The Fresh Idea Race
A Rouge Waver wrote in with a two-part question:
One of the many problems I'm encountering as a novice is coming up with a good story idea. I imagine it's one that plagues screenwriters at every level, but as a novice it looms large, that's for sure.
Join the crowd. Coming up with fresh ideas is, in my opinion, the only REAL challenge of being an aspiring screenwriter. All the other stuff - execution, i.e. what I talk about on TRW almost every day in one form or another - is something that screenwriters eventually get right through practice and repetition. Writing great character and dialogue, nailing structure, understanding theme and tone, developing voice, writing cinematic, kinetic action lines. That's all accessible for most aspirants. Of course, there's that ineffable innate talent thing and that's just god-given but still, you get my point. Execution and craft can, for the most part, be learned.
But fresh ideas - that's tough. In this week's New Yorker, there is a really great article about Tony Gilroy (MICHAEL CLAYTON, DUPLICITY, etc.) and here is a section I thought fascinating and depressing:
Gilroy believes that the writer and the moviegoing public are engaged in a cognitive arms race. As the audience grows savvier, the screenwriter has to invent new reversals - madder music and stronger wine. Perhaps the most famous reversal in film was written by William Goldman...in MARATHON MAN. Laurence Olivier, a sadistic Nazi dentist, is drilling into Dustin Hoffman's mouth, trying to force him to disclose the location of a stash of diamonds. "Is it safe?" he keeps asking. Suddenly, William Devane sweeps in to rescue him and spirits Hoffman away. In the subsequent car ride, Devane starts asking questions; he wants to know where the diamonds are. After a few minutes, Hoffman's eyes grow wide: Devane and Olivier are in league! "Thirty years ago when Goldman wrote it, the reversal in MARATHON MAN was fresh," Gilroy says. "But it must have been used now 4000 times." This is the problem that new movies must solve. As Gilroy says, "How do you write a reversal that uses the audience's expectations in a new way? You have to write to their accumulated knowledge."

- _Task prompt_: From the piece above on coming up with fresh screenplay ideas, copy out word for word the passage starting at "Join the crowd." and ending at "part, be learned.".

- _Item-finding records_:
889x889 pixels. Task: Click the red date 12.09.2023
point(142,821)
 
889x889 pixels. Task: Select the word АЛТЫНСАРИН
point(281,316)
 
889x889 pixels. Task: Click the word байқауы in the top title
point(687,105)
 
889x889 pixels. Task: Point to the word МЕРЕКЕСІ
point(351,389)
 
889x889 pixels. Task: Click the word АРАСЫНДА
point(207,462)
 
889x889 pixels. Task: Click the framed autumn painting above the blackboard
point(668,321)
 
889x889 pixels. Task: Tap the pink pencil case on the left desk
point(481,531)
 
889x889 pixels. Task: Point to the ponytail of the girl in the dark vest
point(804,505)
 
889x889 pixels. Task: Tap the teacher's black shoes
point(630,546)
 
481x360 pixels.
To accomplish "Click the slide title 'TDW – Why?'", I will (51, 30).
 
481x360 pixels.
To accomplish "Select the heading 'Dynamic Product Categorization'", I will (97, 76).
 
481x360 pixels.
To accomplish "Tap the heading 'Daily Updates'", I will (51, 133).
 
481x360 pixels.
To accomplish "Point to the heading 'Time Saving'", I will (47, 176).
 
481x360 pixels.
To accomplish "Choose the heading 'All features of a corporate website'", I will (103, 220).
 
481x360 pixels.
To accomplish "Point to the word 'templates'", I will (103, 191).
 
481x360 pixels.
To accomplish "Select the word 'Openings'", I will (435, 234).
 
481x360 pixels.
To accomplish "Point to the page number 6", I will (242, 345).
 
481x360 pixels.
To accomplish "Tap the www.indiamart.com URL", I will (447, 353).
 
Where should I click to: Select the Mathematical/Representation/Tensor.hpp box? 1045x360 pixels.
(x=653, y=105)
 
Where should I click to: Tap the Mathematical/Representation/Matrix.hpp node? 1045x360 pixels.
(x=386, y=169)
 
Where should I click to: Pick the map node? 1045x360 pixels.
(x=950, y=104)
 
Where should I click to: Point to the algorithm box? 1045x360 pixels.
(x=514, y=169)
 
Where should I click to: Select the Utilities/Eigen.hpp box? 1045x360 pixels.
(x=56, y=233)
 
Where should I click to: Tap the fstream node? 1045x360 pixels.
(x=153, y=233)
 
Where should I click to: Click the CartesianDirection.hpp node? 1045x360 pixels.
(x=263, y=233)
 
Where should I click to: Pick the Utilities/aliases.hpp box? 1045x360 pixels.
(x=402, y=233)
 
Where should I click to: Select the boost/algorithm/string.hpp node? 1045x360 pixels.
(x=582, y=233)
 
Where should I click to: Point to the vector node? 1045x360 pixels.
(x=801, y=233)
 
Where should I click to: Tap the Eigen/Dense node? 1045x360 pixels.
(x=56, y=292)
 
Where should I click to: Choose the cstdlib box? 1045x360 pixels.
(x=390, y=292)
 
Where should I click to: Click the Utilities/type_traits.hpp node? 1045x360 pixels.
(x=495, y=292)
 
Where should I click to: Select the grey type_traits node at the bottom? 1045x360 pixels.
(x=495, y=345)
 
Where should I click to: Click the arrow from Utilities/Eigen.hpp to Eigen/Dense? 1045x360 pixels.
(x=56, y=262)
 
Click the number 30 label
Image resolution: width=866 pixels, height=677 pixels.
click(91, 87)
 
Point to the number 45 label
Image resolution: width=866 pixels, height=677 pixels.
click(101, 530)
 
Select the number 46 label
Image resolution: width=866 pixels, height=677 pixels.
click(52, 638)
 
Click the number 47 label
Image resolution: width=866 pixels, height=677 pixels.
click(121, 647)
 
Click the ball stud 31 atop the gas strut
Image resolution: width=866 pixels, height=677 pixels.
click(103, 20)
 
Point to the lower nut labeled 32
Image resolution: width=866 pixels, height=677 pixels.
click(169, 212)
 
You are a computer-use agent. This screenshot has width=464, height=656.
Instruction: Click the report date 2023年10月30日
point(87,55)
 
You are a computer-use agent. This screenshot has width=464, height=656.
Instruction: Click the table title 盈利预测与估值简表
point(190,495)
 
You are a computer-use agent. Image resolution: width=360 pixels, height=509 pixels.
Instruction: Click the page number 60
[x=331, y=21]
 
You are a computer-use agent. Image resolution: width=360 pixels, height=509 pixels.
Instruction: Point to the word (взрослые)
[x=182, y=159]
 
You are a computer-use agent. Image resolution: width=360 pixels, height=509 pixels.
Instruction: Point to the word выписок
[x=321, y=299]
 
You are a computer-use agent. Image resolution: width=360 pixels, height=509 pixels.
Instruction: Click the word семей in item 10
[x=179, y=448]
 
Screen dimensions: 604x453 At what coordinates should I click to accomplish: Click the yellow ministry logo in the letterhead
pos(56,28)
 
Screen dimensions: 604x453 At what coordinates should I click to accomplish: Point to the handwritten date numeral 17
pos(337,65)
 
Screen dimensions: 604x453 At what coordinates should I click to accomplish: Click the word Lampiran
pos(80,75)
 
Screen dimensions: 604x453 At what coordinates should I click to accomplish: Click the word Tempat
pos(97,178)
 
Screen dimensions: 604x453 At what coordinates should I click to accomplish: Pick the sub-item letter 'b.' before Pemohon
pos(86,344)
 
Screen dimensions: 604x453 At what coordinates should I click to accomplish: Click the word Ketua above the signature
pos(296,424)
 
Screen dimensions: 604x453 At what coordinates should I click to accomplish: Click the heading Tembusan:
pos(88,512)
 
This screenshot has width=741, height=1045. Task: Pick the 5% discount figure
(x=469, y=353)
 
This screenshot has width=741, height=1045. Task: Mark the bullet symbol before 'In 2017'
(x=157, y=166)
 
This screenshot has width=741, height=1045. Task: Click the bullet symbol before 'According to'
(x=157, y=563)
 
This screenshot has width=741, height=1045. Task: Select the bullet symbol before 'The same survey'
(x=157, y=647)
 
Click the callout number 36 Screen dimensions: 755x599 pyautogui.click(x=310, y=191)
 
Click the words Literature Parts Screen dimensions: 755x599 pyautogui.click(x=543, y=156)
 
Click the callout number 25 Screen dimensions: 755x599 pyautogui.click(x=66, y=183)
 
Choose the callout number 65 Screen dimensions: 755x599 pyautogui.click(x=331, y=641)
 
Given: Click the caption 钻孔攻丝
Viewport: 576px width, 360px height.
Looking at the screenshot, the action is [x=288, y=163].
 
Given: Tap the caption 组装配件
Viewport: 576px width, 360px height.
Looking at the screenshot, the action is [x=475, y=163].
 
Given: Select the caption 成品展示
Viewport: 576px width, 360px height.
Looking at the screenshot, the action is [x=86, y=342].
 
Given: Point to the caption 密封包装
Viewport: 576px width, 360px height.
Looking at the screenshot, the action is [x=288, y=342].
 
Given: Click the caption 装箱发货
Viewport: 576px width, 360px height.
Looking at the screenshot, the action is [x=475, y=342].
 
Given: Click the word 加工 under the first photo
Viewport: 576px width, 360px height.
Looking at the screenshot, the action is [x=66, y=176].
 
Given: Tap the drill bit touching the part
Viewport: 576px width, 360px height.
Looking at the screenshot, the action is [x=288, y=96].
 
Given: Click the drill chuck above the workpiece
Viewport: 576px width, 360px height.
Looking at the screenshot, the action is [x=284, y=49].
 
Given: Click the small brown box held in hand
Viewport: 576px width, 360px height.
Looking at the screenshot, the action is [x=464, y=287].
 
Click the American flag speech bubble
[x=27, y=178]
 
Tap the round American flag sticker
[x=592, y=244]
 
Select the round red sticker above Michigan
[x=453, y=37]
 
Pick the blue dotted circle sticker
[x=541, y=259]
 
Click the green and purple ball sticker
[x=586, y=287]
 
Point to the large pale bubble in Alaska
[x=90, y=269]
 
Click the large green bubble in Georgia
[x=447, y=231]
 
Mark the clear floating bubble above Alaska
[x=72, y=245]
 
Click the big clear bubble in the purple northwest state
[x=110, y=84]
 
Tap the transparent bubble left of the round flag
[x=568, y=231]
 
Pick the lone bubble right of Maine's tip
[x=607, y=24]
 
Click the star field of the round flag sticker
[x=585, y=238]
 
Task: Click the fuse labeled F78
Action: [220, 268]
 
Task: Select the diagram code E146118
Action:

- _Response to this exercise_:
Join the crowd. Coming up with fresh ideas is, in my opinion, the only REAL challenge of being an aspiring screenwriter. All the other stuff - execution, i.e. what I talk about on TRW almost every day in one form or another - is something that screenwriters eventually get right through practice and repetition. Writing great character and dialogue, nailing structure, understanding theme and tone, developing voice, writing cinematic, kinetic action lines. That's all accessible for most aspirants. Of course, there's that ineffable innate talent thing and that's just god-given but still, you get my point. Execution and craft can, for the most part, be learned.